Your instructions: When a line in the listing contains the string "screenshot", pick it out and copy it.

Data supplied:
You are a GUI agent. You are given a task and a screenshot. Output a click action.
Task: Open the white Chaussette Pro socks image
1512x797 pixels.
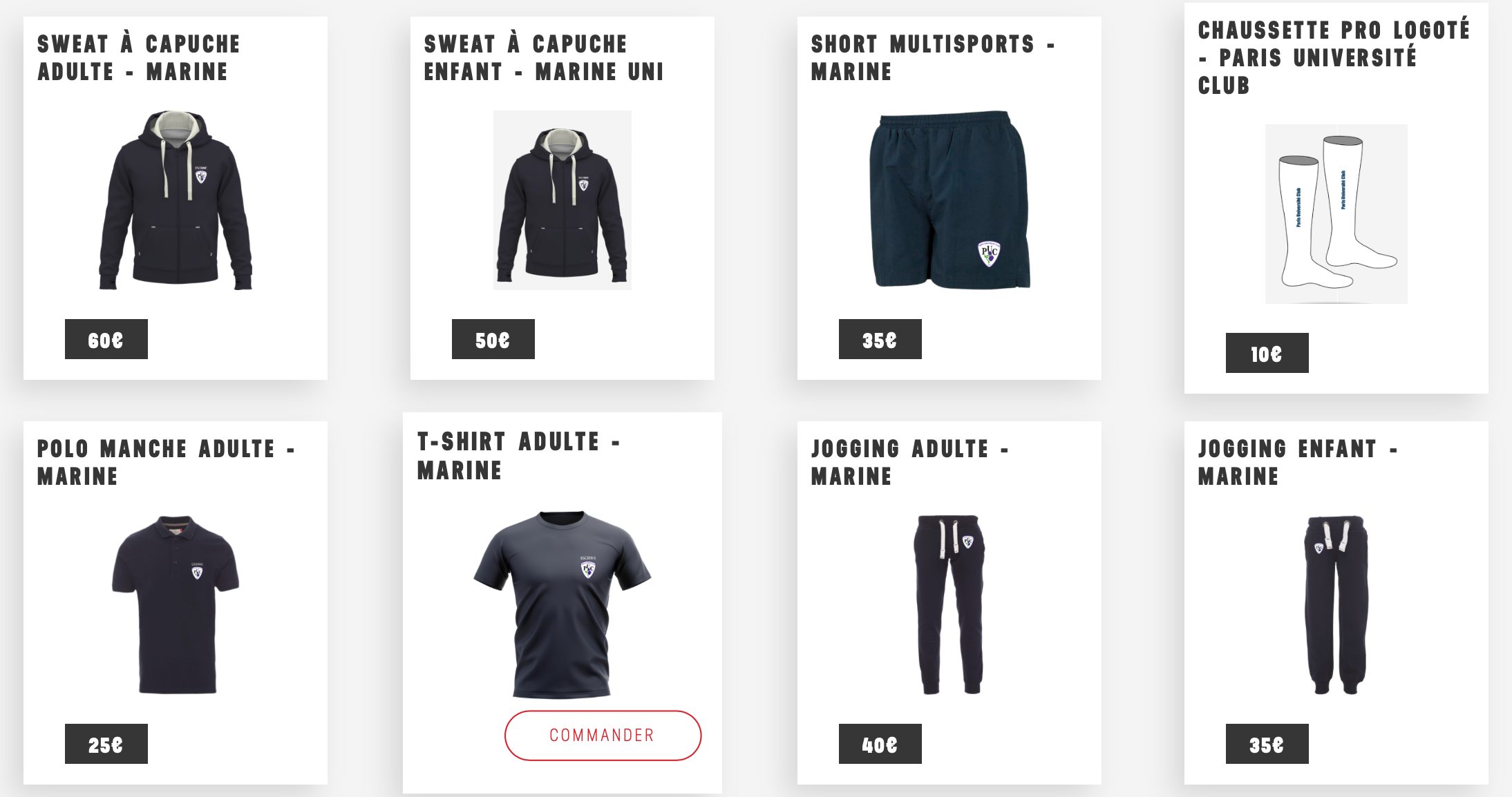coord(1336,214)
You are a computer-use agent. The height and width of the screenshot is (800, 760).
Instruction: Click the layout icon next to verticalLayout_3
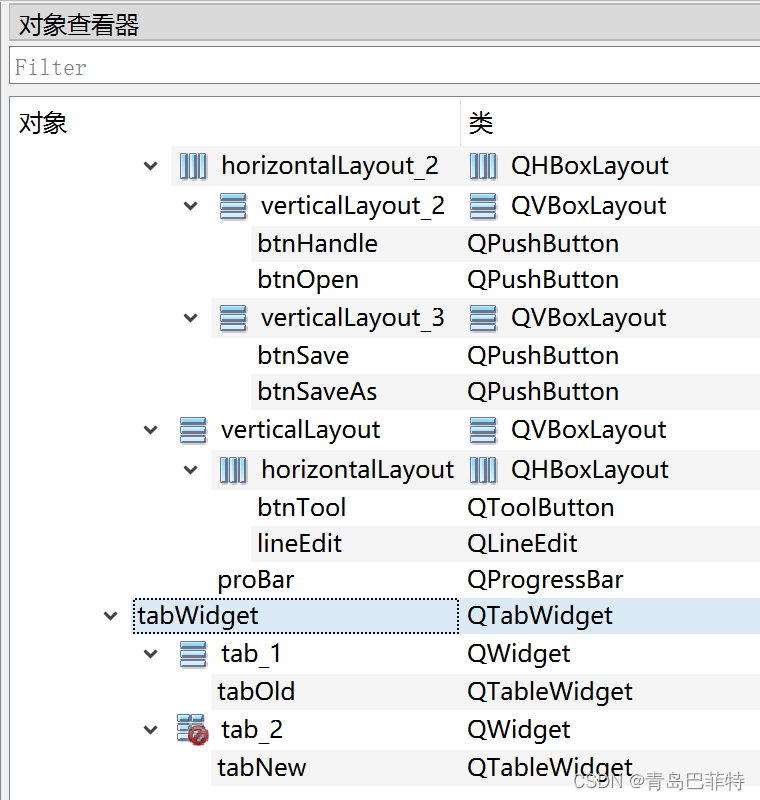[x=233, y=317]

...

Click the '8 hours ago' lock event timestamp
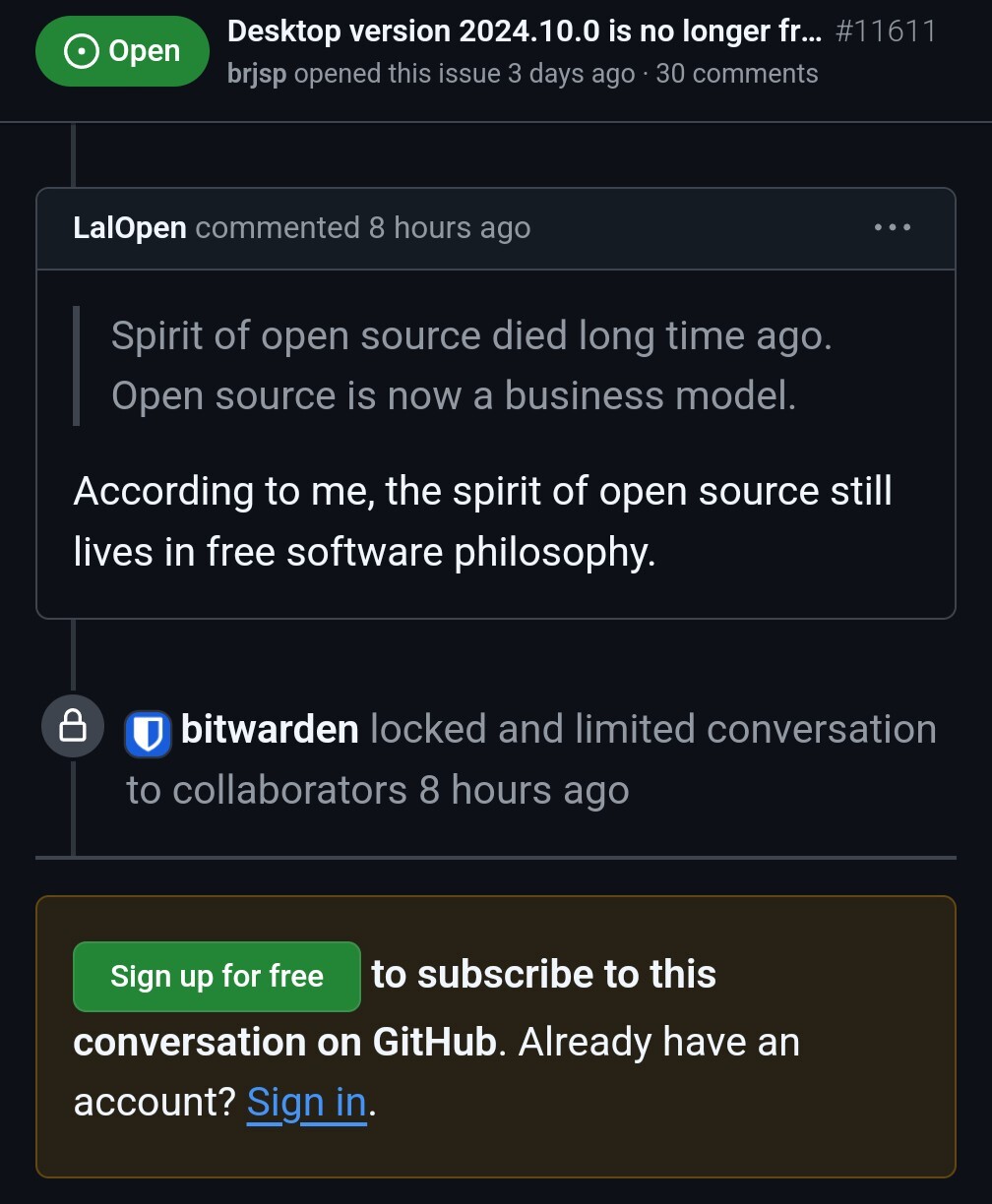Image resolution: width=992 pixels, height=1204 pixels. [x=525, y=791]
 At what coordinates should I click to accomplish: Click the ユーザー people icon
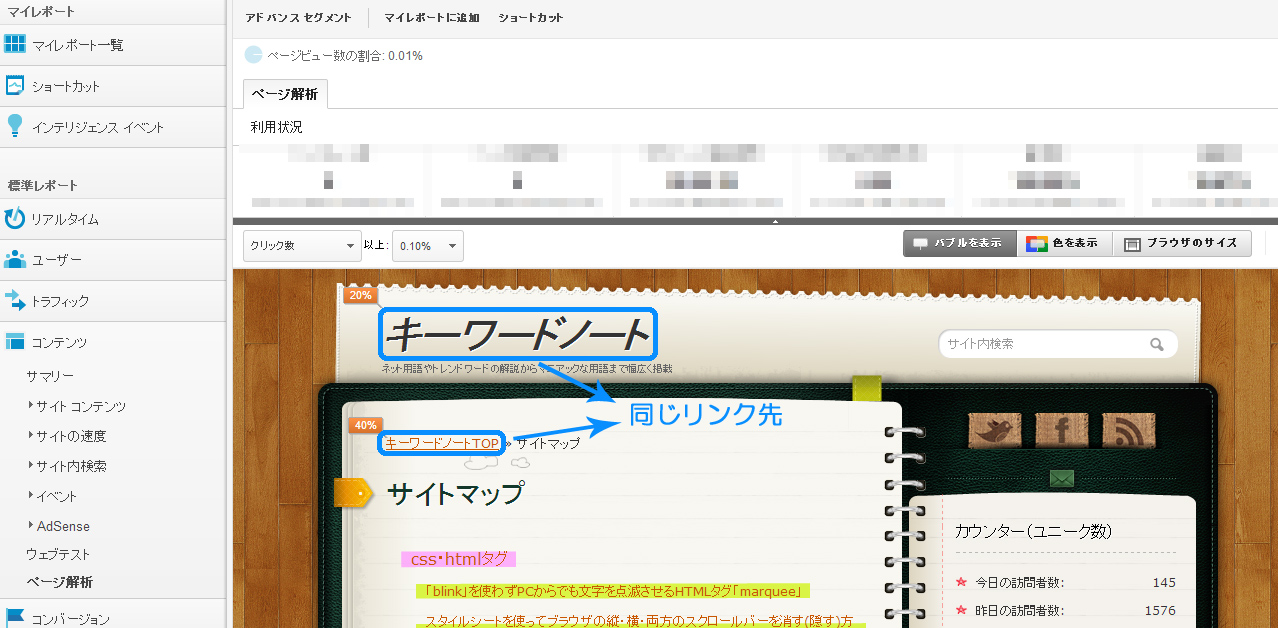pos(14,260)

Solution to the exercise:
You are a GUI agent. You are given a task and a screenshot. Output a click action.
You are a computer-use agent. The height and width of the screenshot is (800, 760).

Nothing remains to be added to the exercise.